Propulsé sur le devant de la scène grâce à la nouvelle directive européenne des services de paiement (DSP2), le concept de banque ouverte (« open banking ») entre peu à peu dans les discours des institutions financières. Mais il leur reste un long chemin à parcourir pour dépasser le stade des intentions et en saisir les opportunités.
À écouter les responsables de 75 établissements interrogés par Gartner pour une étude commanditée par l'EFMA, la majorité d'entre eux (90%) affirme préparer leur transformation en banque ouverte d'ici 3 ans. En parallèle, dans leurs prédictions pour 2018, les analystes de Forrester considèrent au contraire que la tendance ne concernera qu'une minorité d'organisations. Selon mes observations, ces derniers sont plus crédibles… et il paraît bien peu probable que la situation s'améliore à moyen terme.

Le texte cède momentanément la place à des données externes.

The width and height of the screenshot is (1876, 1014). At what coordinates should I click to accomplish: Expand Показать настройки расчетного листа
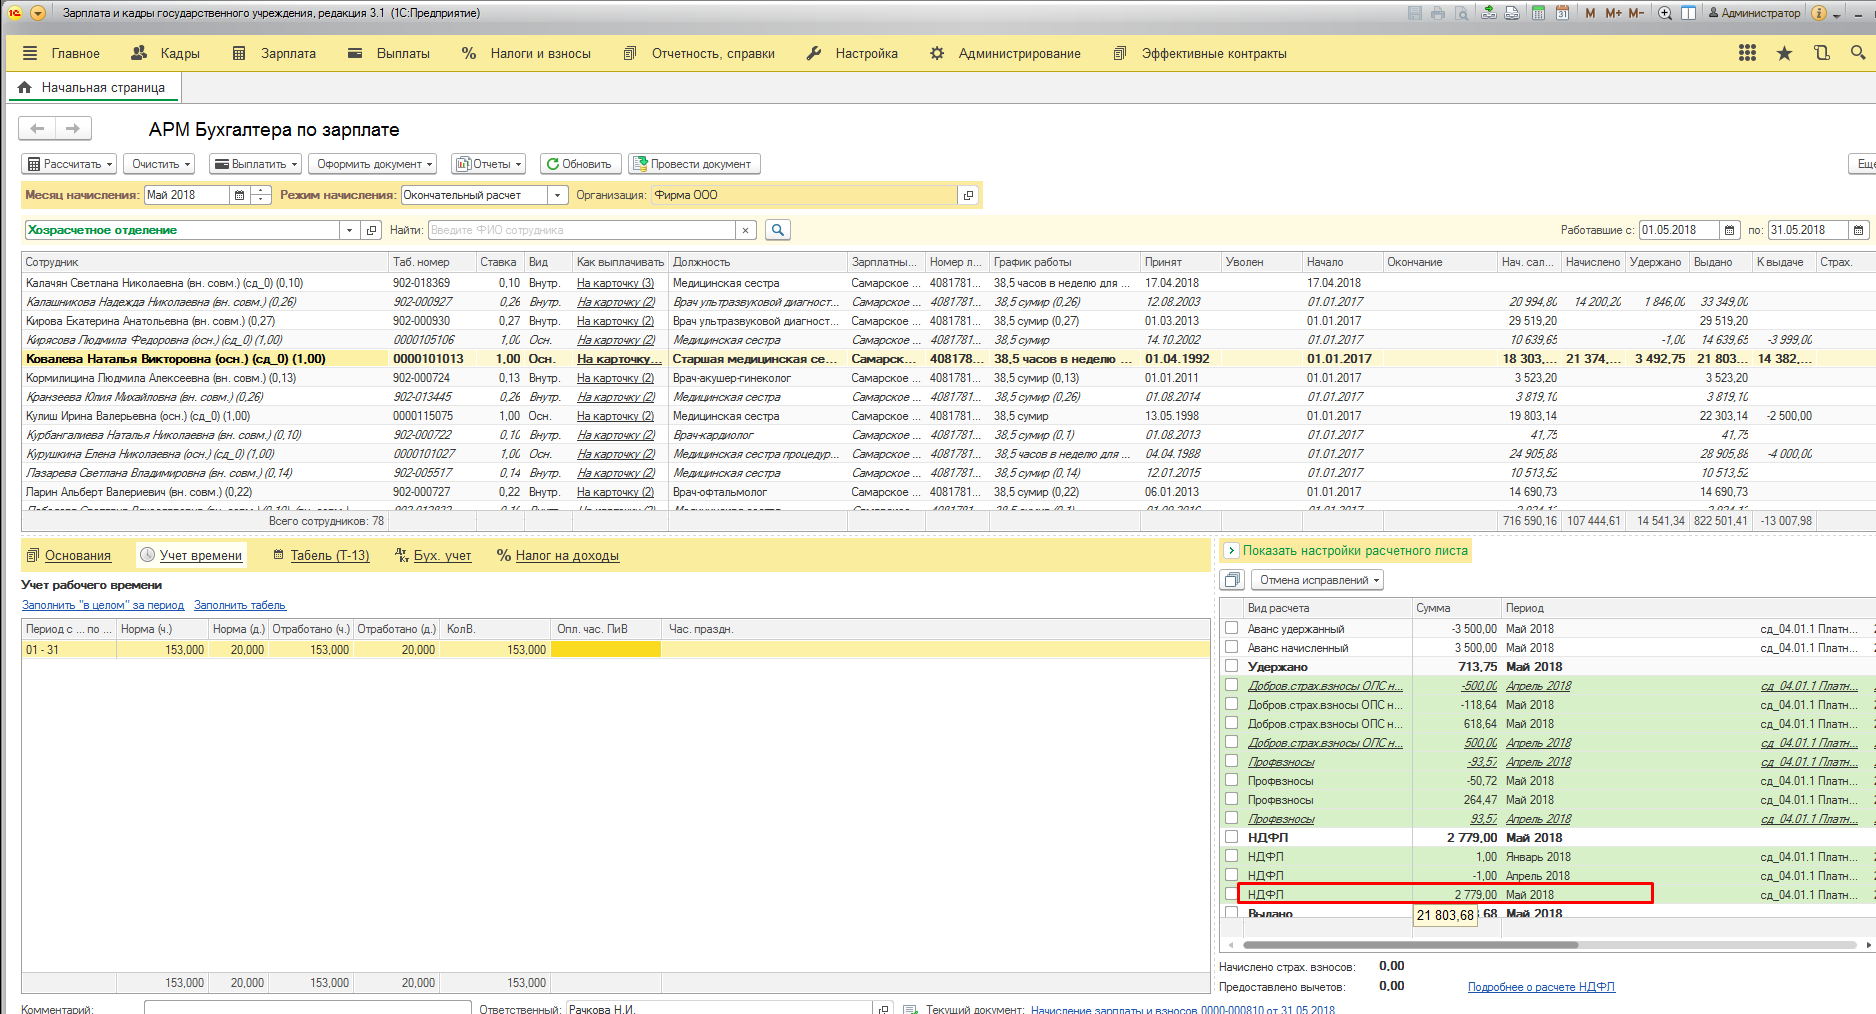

Pour comprendre l'écart de perception entre les deux cabinets, qui ne tient pas qu'à une différence d'échelle de temps (d'ailleurs, pour Gartner, plus de la moitié des transitions seront concrétisées sous un an), il faut d'abord s'attarder sur ce que chacun intègre dans la notion de banque ouverte. Pour les optimistes, la publication d'API (à destination de développeurs tiers, doit-on supposer) suffirait pour justifier le qualificatif. En rester là serait pourtant une erreur, que beaucoup s'apprêtent hélas à commettre.
Ainsi, bien qu'il s'agisse, au sens strict, d'une forme d'ouverture, les programmes qu'engagent actuellement la plupart des banques en vue de leur mise en conformité (avant la mi-2019) avec les exigences de la DSP2 sont loin de prendre en compte toutes les dimensions de la révolution qui se prépare. Car l'enjeu ne se réduit clairement pas à permettre à des acteurs tiers d'accéder aux données des comptes de leurs clients : c'est un modèle opérationnel entièrement nouveau qu'il est question d'inventer.
Comme son nom l'indique (!), l'objectif d'une banque ouverte est de faire disparaître ses murs et ses frontières. Cela vaut d'abord – et ce devrait être le plus facile – en interne : en créant des services accessibles universellement, il devient possible de faire fructifier les collaborations entre les différents métiers, et, de la sorte, stimuler l'innovation transverse ou encore mettre véritablement l'organisation au service du client au lieu de faire perdurer un archipel d'îlots isolés, chacun centré sur un produit.
Surtout, l'ouverture vers l'extérieur est une garantie d'adaptation aux futures évolutions possibles du concept de banque. Alors qu'il est de plus en plus évident que la structure monolithique que l'on connaît aujourd'hui – qui incite le consommateur à s'adresser à un même interlocuteur pour tous ses besoins financiers – est en train de s'estomper et laisse entrevoir, a minima, une coexistence avec d'autres approches, il est essentiel de faciliter une intégration transparente entre tous les services, quels que soient leurs fournisseurs.
C'est bien sur une telle vision que se cristallise une stratégie de banque ouverte et c'est sur ce point que ressort brutalement l'immaturité qui prédomine. Car où sont les établissements qui ne se contentent pas de conformité réglementaire et entreprennent d'explorer les opportunités offertes par la publication d'API, y compris des concurrents ? Qui cherche à expérimenter de nouveaux types de services, aux côtés de ses activités traditionnelles ? En France, seul le Crédit Mutuel Arkéa entre dans cette catégorie.
Son application Max – qui soulève le scepticisme de nombre d'observateurs, et il faut probablement y voir un signe de clairvoyance – constitue une tentative audacieuse de renverser la perspective sur les API : en marge de la prise en compte de la DSP2 dans le métier historique de la mutualiste, l'obligation pour toutes les banques d'ouvrir les données de leurs clients est ici prise comme une occasion extraordinaire d'imaginer et de développer une offre radicalement différente pour les consommateurs.
En résumé, plutôt que d'avancer à leur corps défendant dans le déploiement d'API tactiques, les institutions financières devraient élargir leur horizon à une vraie stratégie de banque ouverte, qui, sur le long terme, les prépareraient à affronter divers scénarios plausibles pour l'avenir de leur industrie, tout en leur procurant, à court terme, des bénéfices tangibles pour leur agilité et leurs capacités d'innovation. Il semblerait que, pour l'instant et sauf exception, l'ambition ne soient pas au rendez-vous dans le secteur.